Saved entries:

★ ★ ★ ★ ★ ★ ★

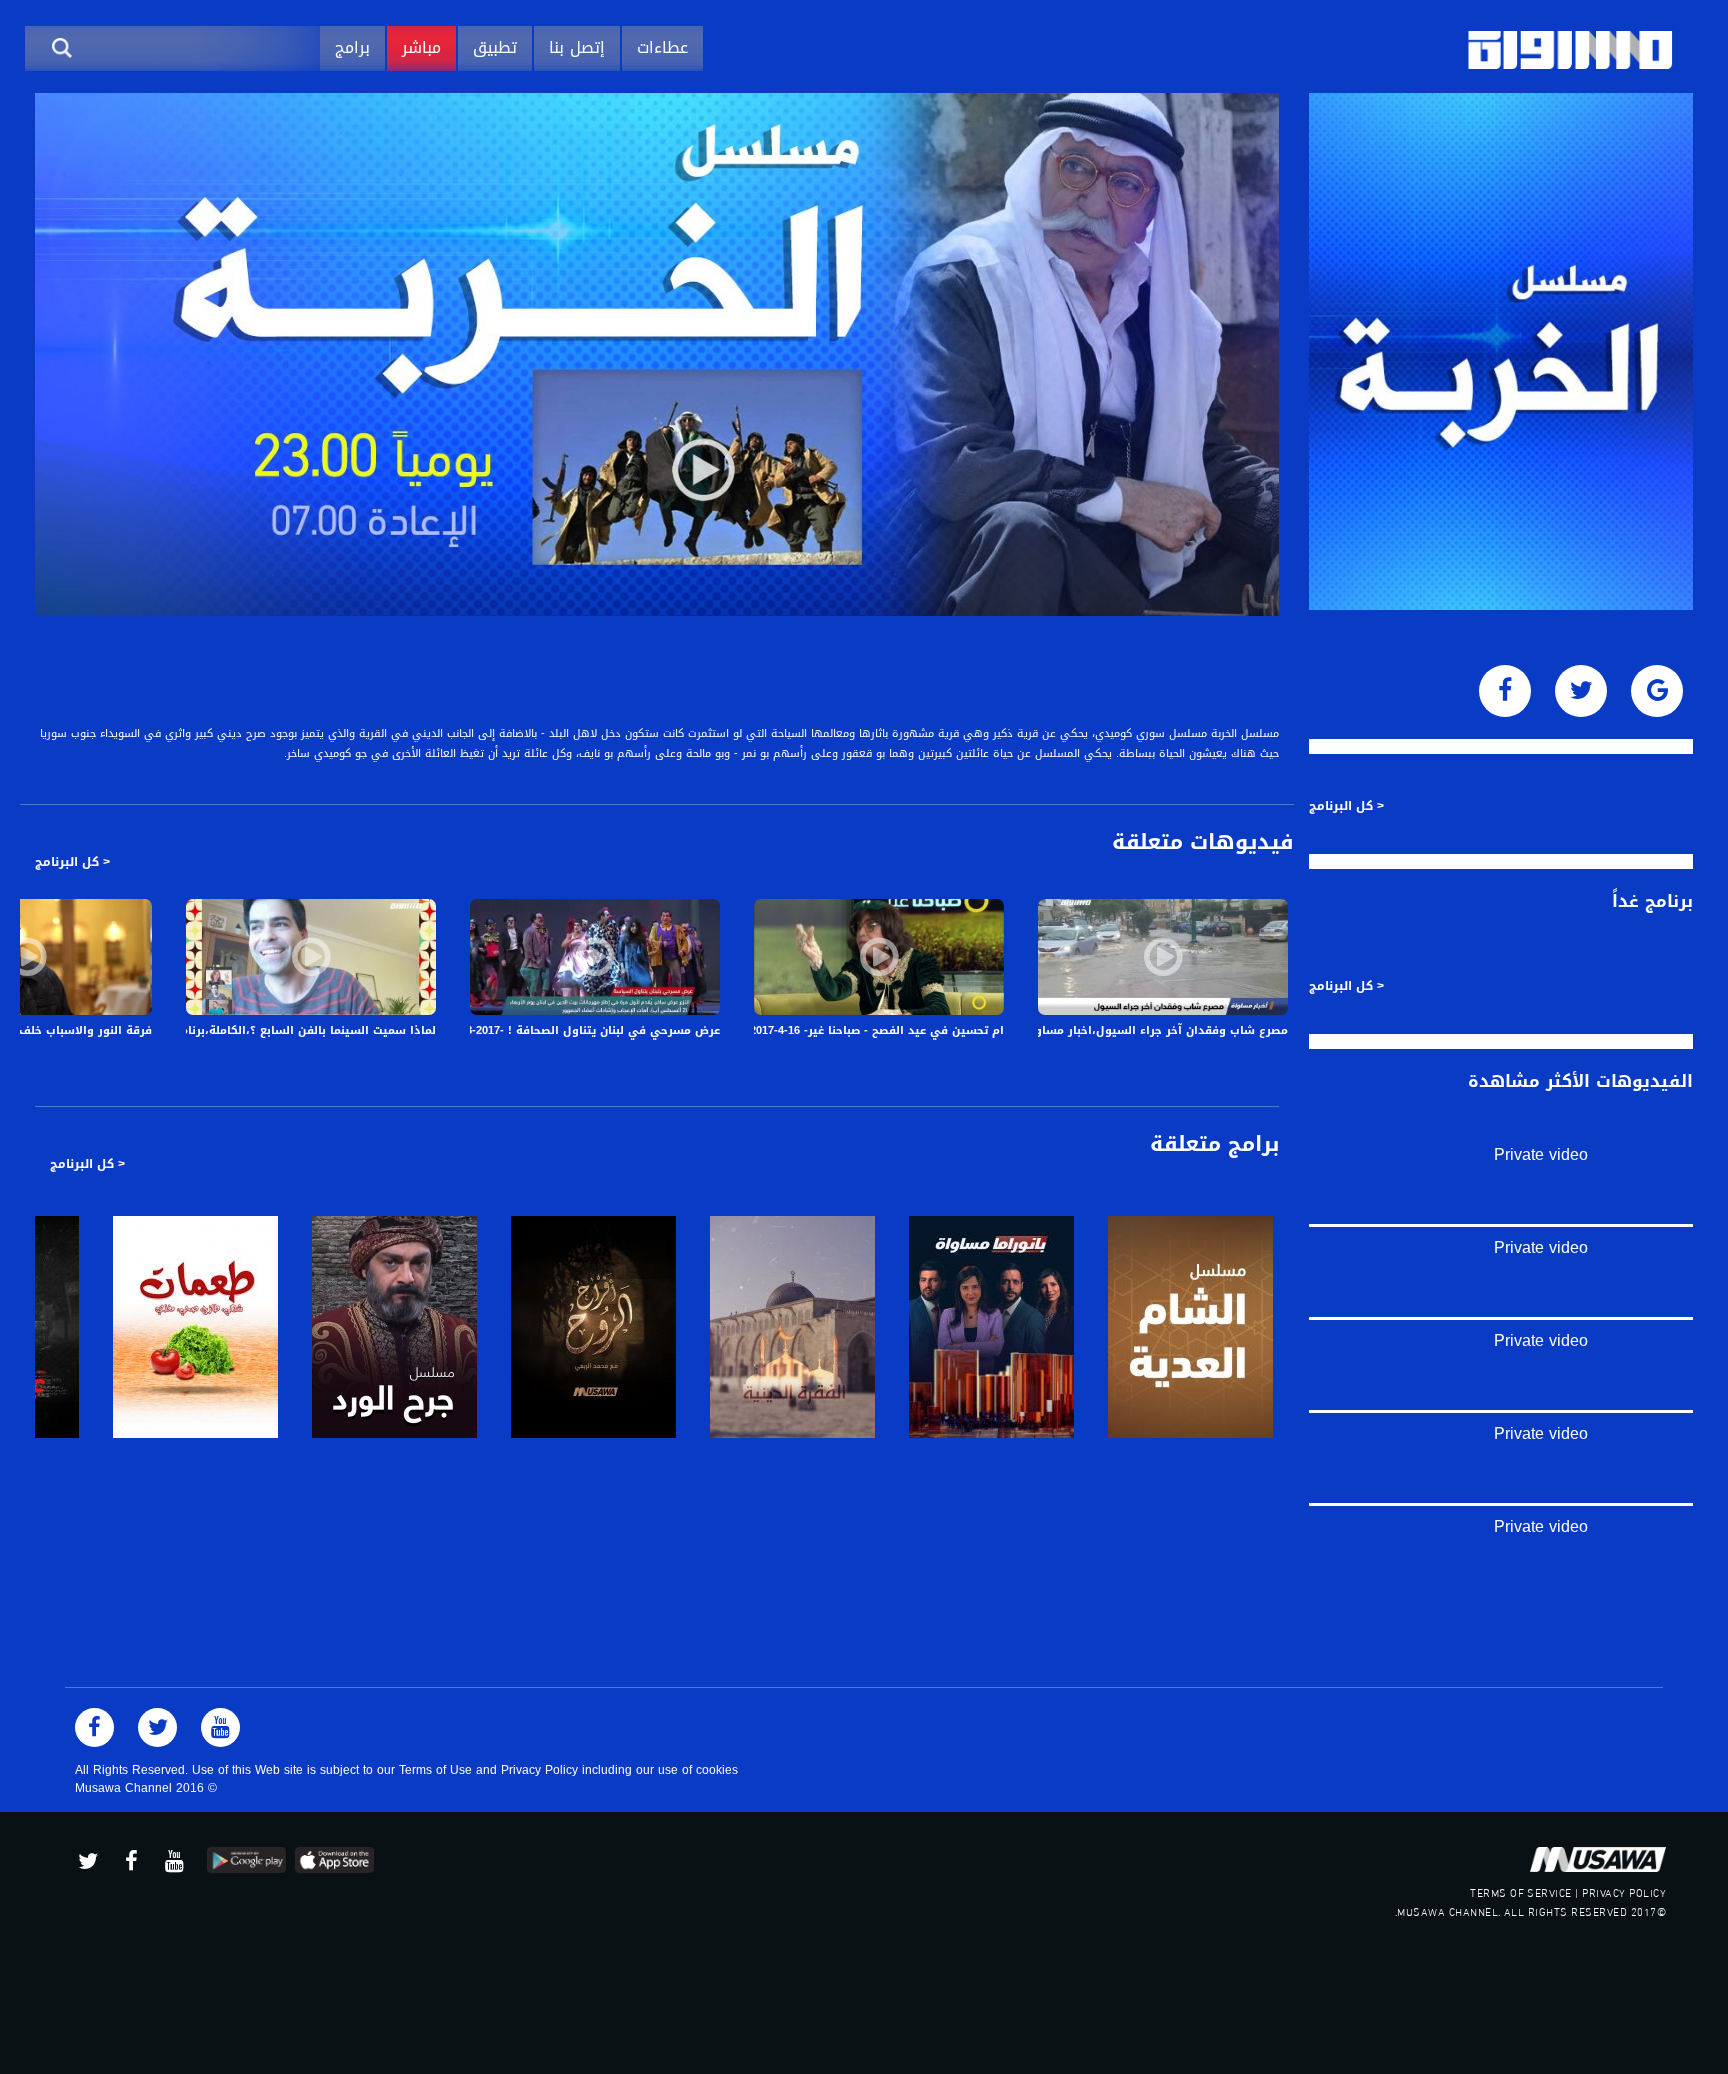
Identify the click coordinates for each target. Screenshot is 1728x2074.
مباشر (421, 47)
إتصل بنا (577, 47)
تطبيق (495, 47)
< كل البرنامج (72, 862)
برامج (352, 47)
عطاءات (662, 47)
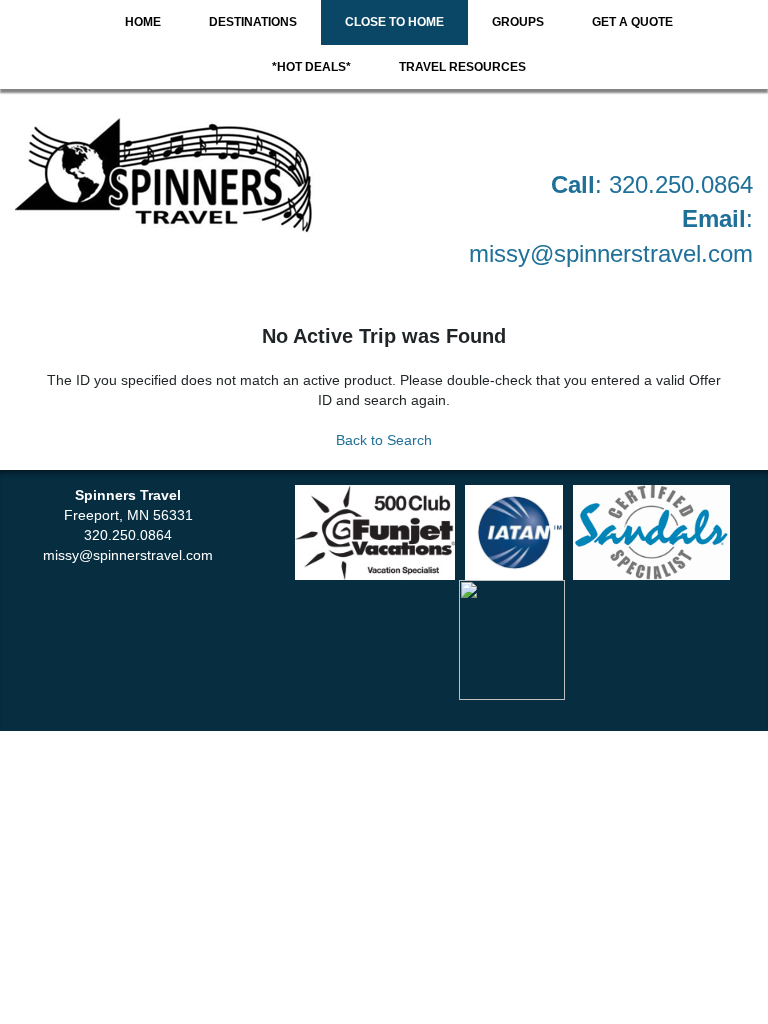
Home (143, 22)
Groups (518, 22)
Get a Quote (632, 22)
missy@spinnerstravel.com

★ ★ ★ ★ ★ ★ ★

Problem details: With the pictures omitted, the entries are to be transcribed in full, exactly as they appear.

Expected answer:
Identify the click coordinates for each target. Screenshot is 1728x2074.
مباشر (421, 47)
إتصل بنا (577, 47)
تطبيق (495, 47)
< كل البرنامج (72, 862)
برامج (352, 47)
عطاءات (662, 47)
Home (143, 22)
Groups (518, 22)
Get a Quote (632, 22)
missy@spinnerstravel.com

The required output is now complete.